Age specific prevalence for mild visual impairment was highest in the 41-60 years age group (51.6%) followed by the 61-80 years age group (38.7%). Moderate visual impairment and blindness were highest for the 61-80 years age group (49.2% and 50.0%) followed by the 41-60 years age group(31.1% and 18.8%). Severe visual impairment was equally represented in the two age groups at 33.3%. Similar results were reported in the National survey with mild /moderate visual impairment higher in the 60-69 age group and severe visual impairment and blindness highly represented in the 70-79 years age group followed by the age group above 80 years  The studies done in Ogun State, Nigeria  and in India  also reported blindness to be highest in the age group above 60 years. Age related ocular disorders such as cataract usually start manifesting in the 5th decade with visual impairment and gradually get worse as the cataract matures or with additional ocular disorders. With an effective National Health Insurance Programme, these avoidable causes of visual impairment can be reduced markedly.
There was however, no relationship between age, visual impairment and blindness as well as gender and occupation with visual impairment. The National survey in Nigeria found the female gender, illiteracy and geographical location to be associated with blindness in the univariate analysis and age, gender, illiteracy and administrative zone to be associated with blindness in the multivariate analysis.

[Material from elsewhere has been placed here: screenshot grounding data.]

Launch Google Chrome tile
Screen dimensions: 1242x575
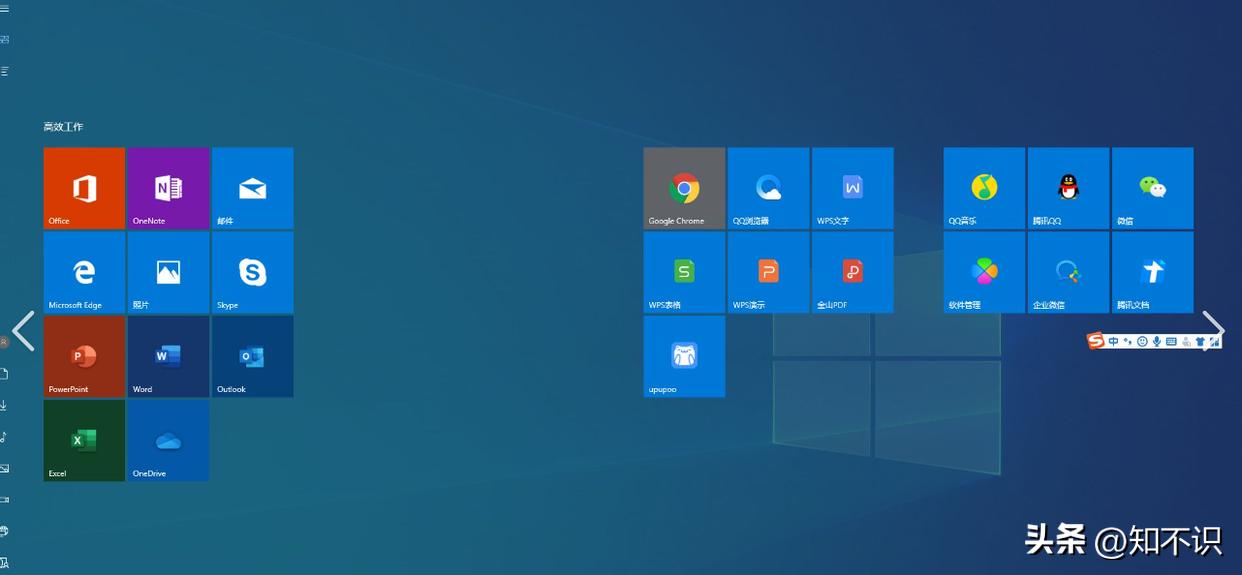click(x=684, y=188)
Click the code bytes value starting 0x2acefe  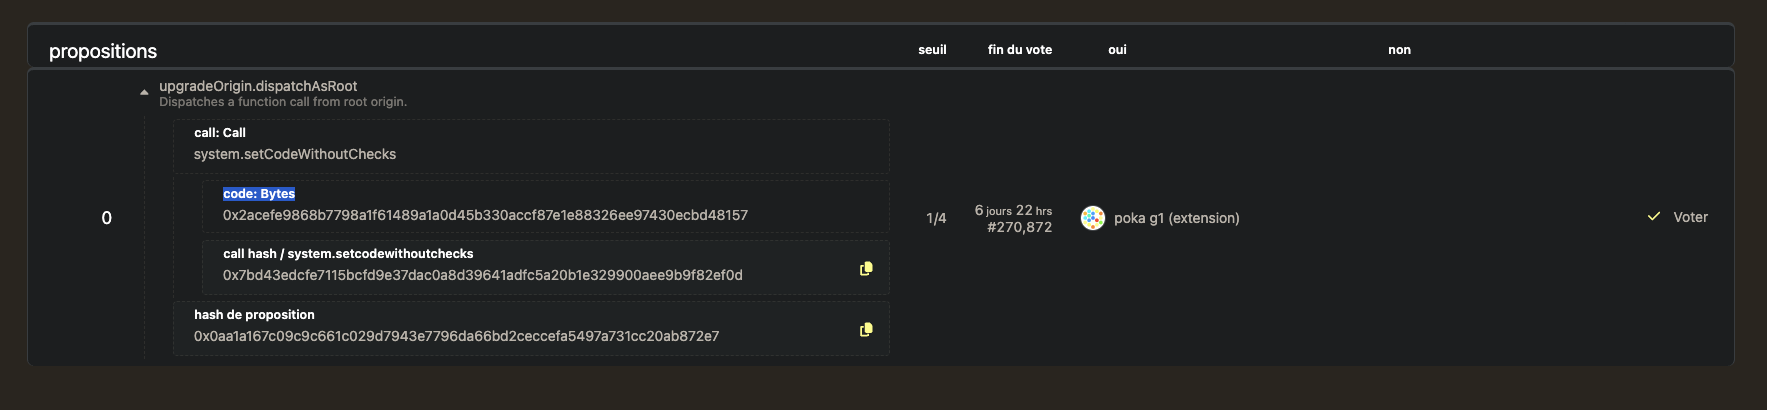[x=485, y=215]
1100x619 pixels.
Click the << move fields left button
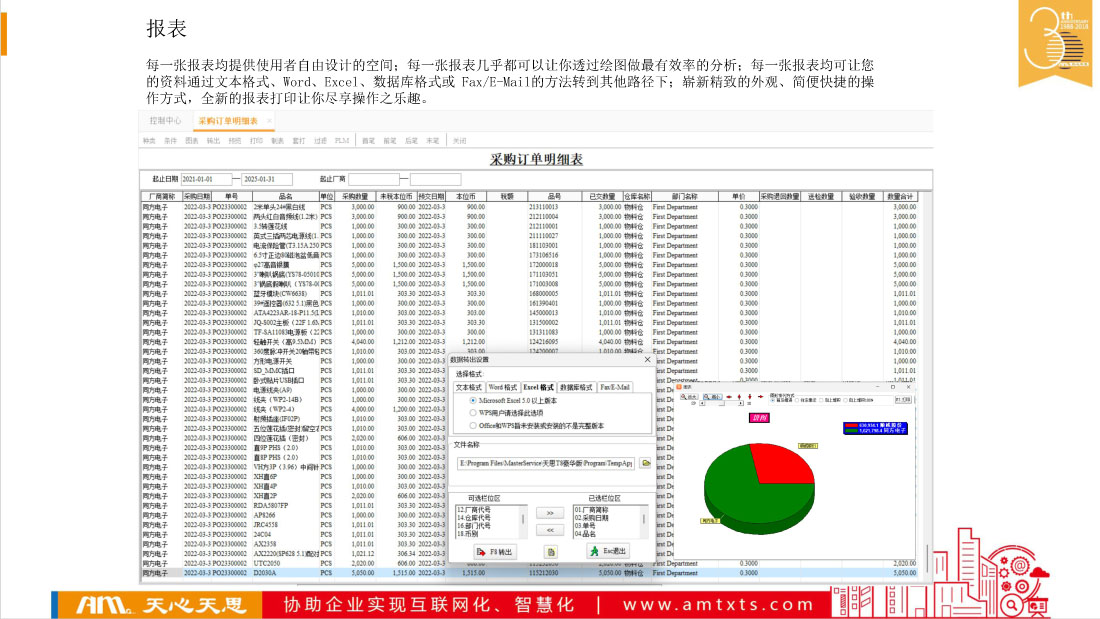[549, 529]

Rural dwellers significantly had higher levels of moderate visual impairment, severe visual impairment and blindness than the urban dwellers in this study. Urbanization associated with higher socioeconomic class, affluence, literacy is associated with a decline in the preventable causes of blindness such as cataract and corneal opacity with an increase in the causes such as ARMD and diabetic retinopathy.

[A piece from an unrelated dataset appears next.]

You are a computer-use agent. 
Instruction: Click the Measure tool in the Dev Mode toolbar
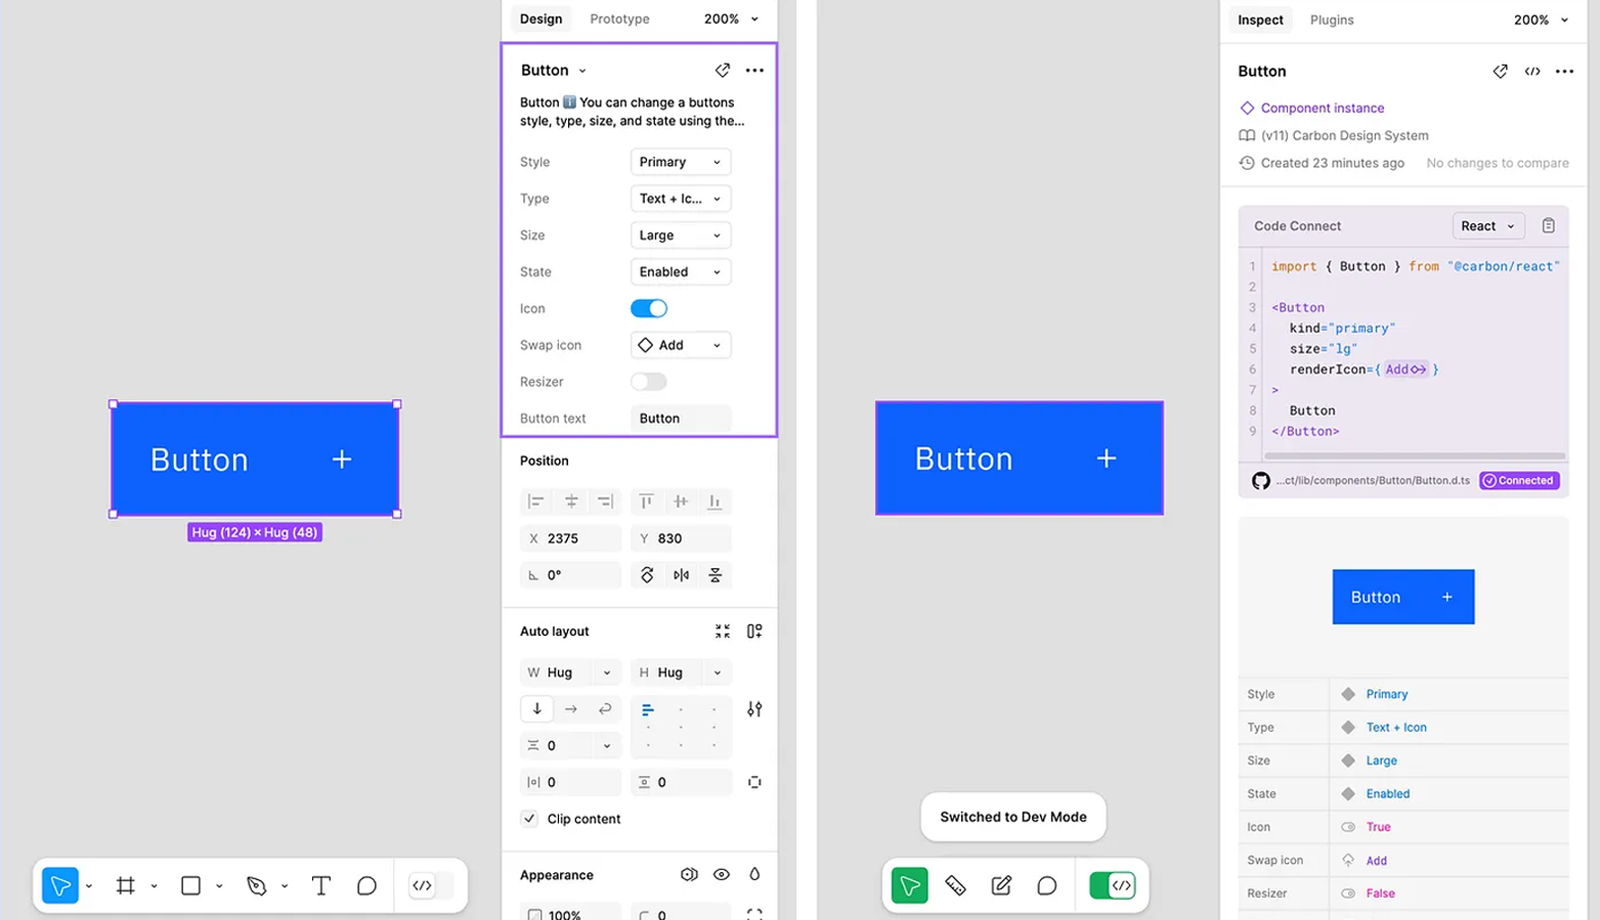pyautogui.click(x=955, y=885)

The prevalence of visual impairment (39.2%) and blindness (6.4%) in this study are significant. In addition, the most common causes are avoidable and treatable. The fact that the causes of visual impairment and blindness in Imo state and by extension Nigeria is still an image of what it was in the past decade is worrisome. It implies that there is still a wide gap between what has been done and what is expected in order to accomplish the Vision 2020 goal of eliminating avoidable blindness.
The Eye care team in collaboration with the Ministry of Health and the Non-Governmental Organizations need to rise to the challenge of meeting the eye care needs of the teeming population living with poor vision and set up a proper frame work that intervenes in time to prevent and or treat avoidable causes of visual impairment and blindness.
The relatively small sample size may have affected the results of the study.
The relatively small sample size may have affected the results of the study.